• **The problem**
The lines from the one containing "You are a GUI" through the last line below, both ends included, must be reproduced exactly, with no pictures.

Collected data entries:
+++++
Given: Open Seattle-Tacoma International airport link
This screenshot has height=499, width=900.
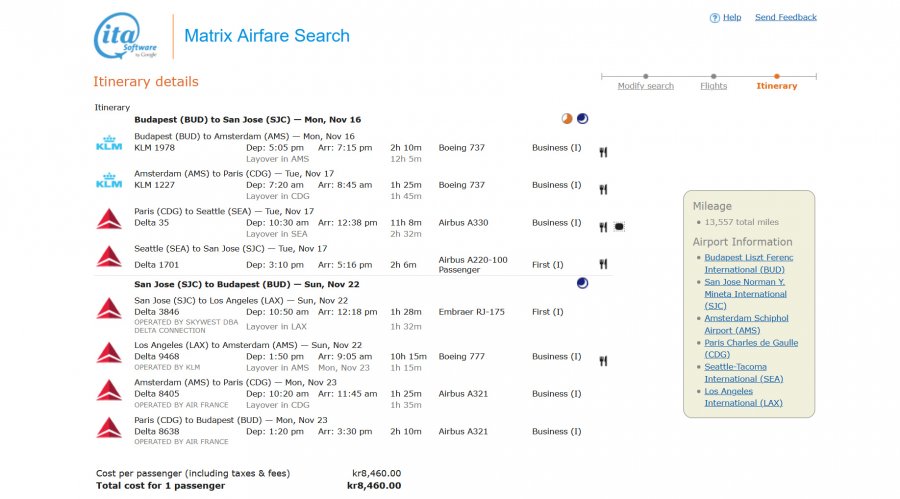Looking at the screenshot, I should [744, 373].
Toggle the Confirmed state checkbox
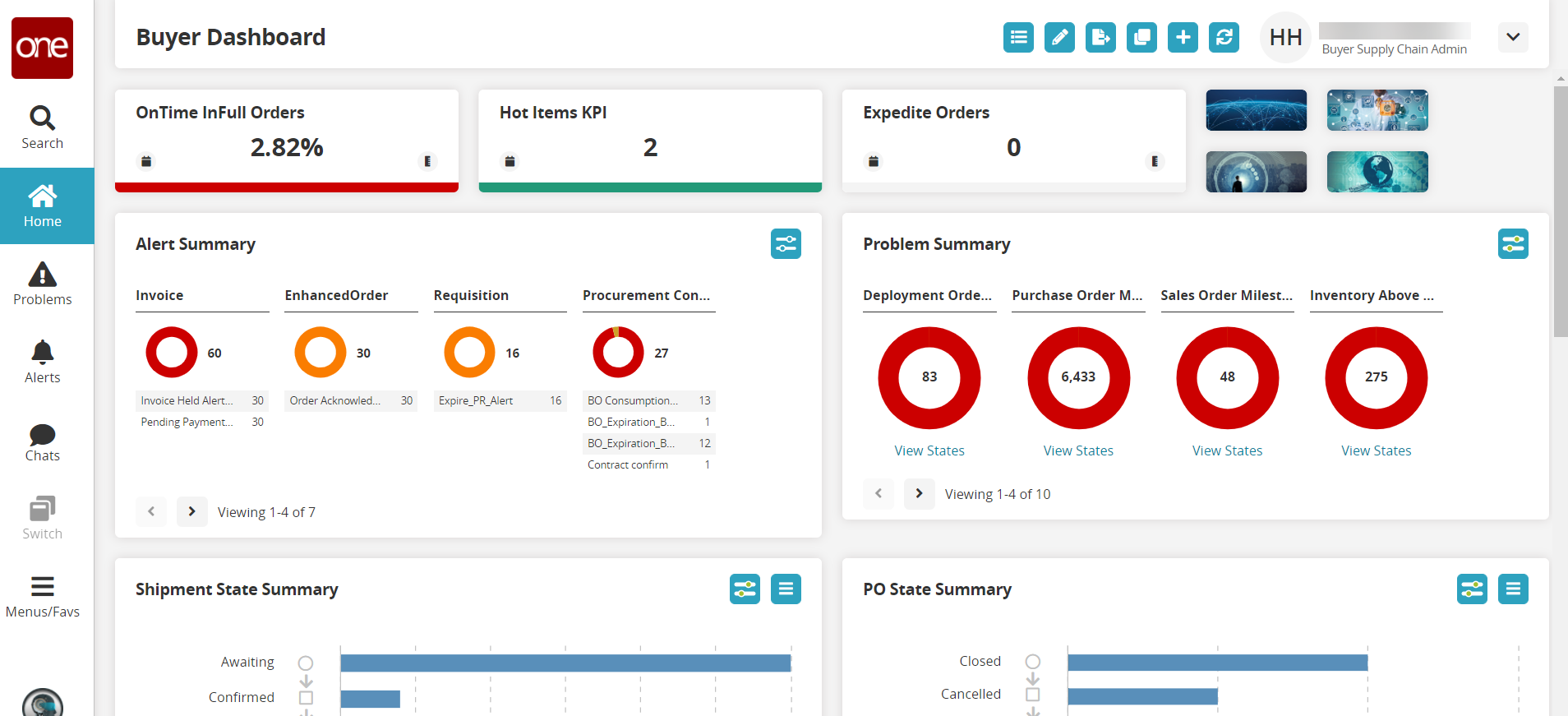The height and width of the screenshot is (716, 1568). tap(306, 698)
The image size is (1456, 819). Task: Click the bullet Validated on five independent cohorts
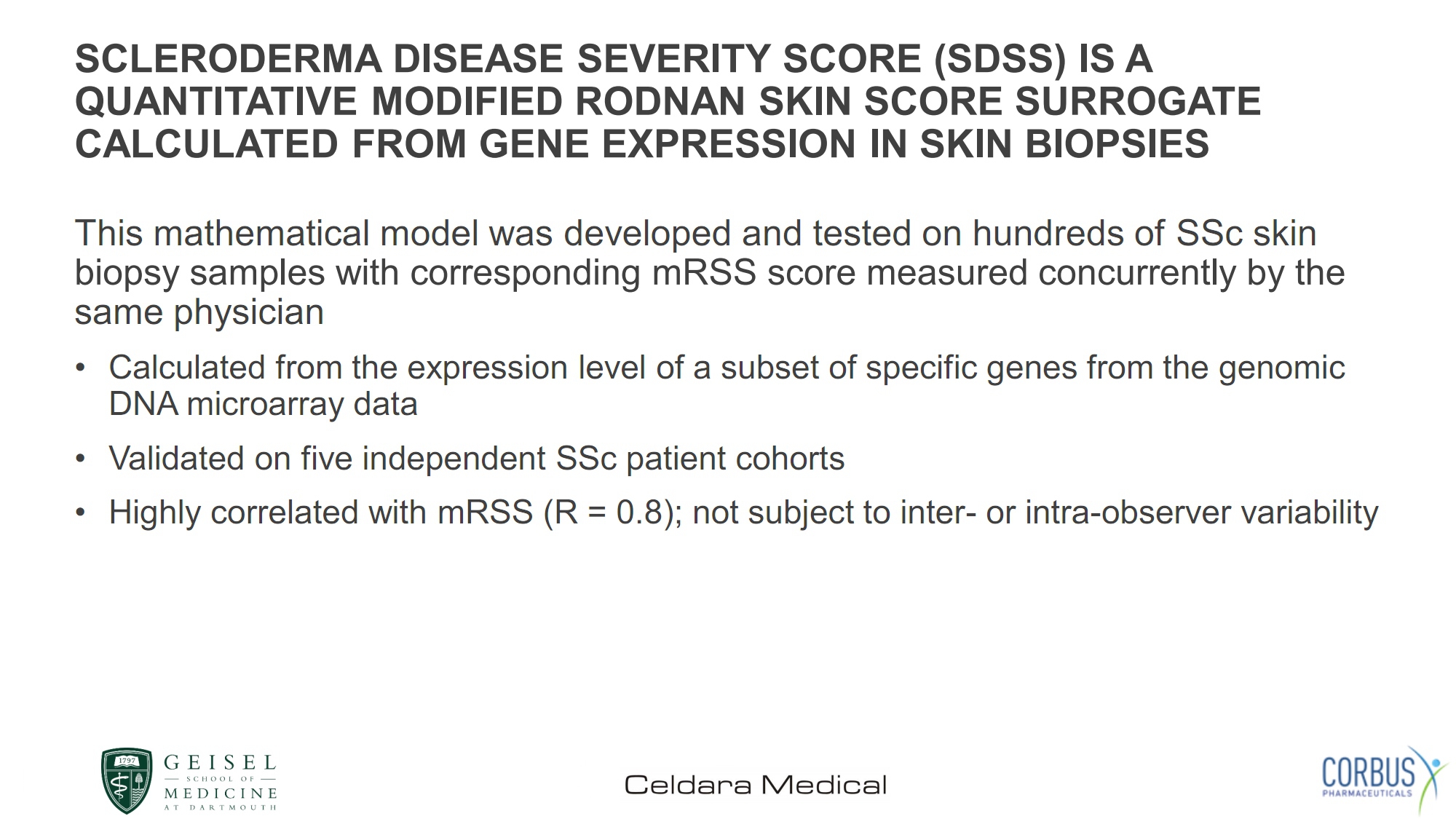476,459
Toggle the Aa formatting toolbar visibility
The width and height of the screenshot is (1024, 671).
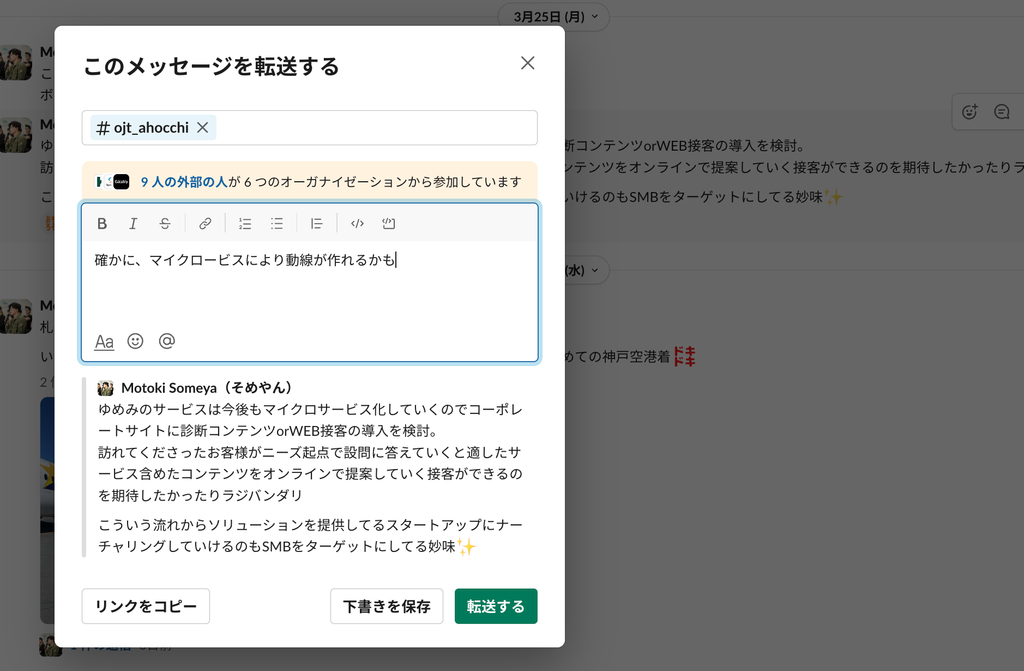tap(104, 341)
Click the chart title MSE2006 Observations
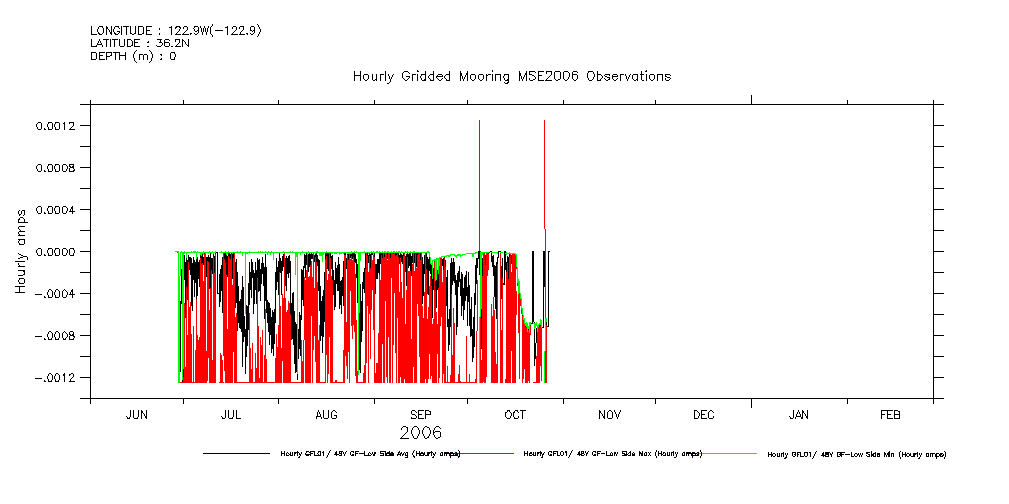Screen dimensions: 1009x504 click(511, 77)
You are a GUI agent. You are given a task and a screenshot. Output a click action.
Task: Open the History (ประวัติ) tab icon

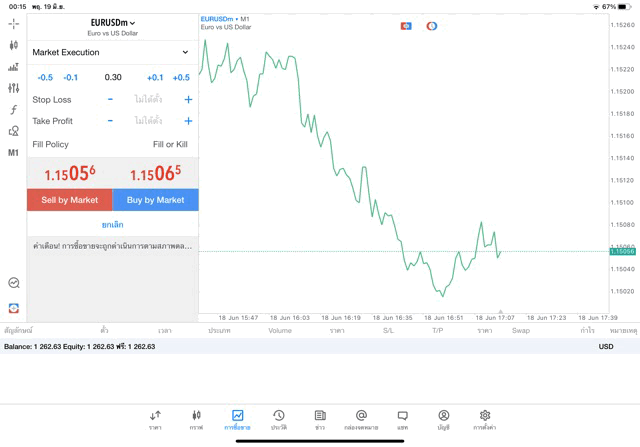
+++++
• **Task result**
You are a GUI agent. You are given a task and a screenshot. Output a click action.
Task: Open the History (ประวัติ) tab icon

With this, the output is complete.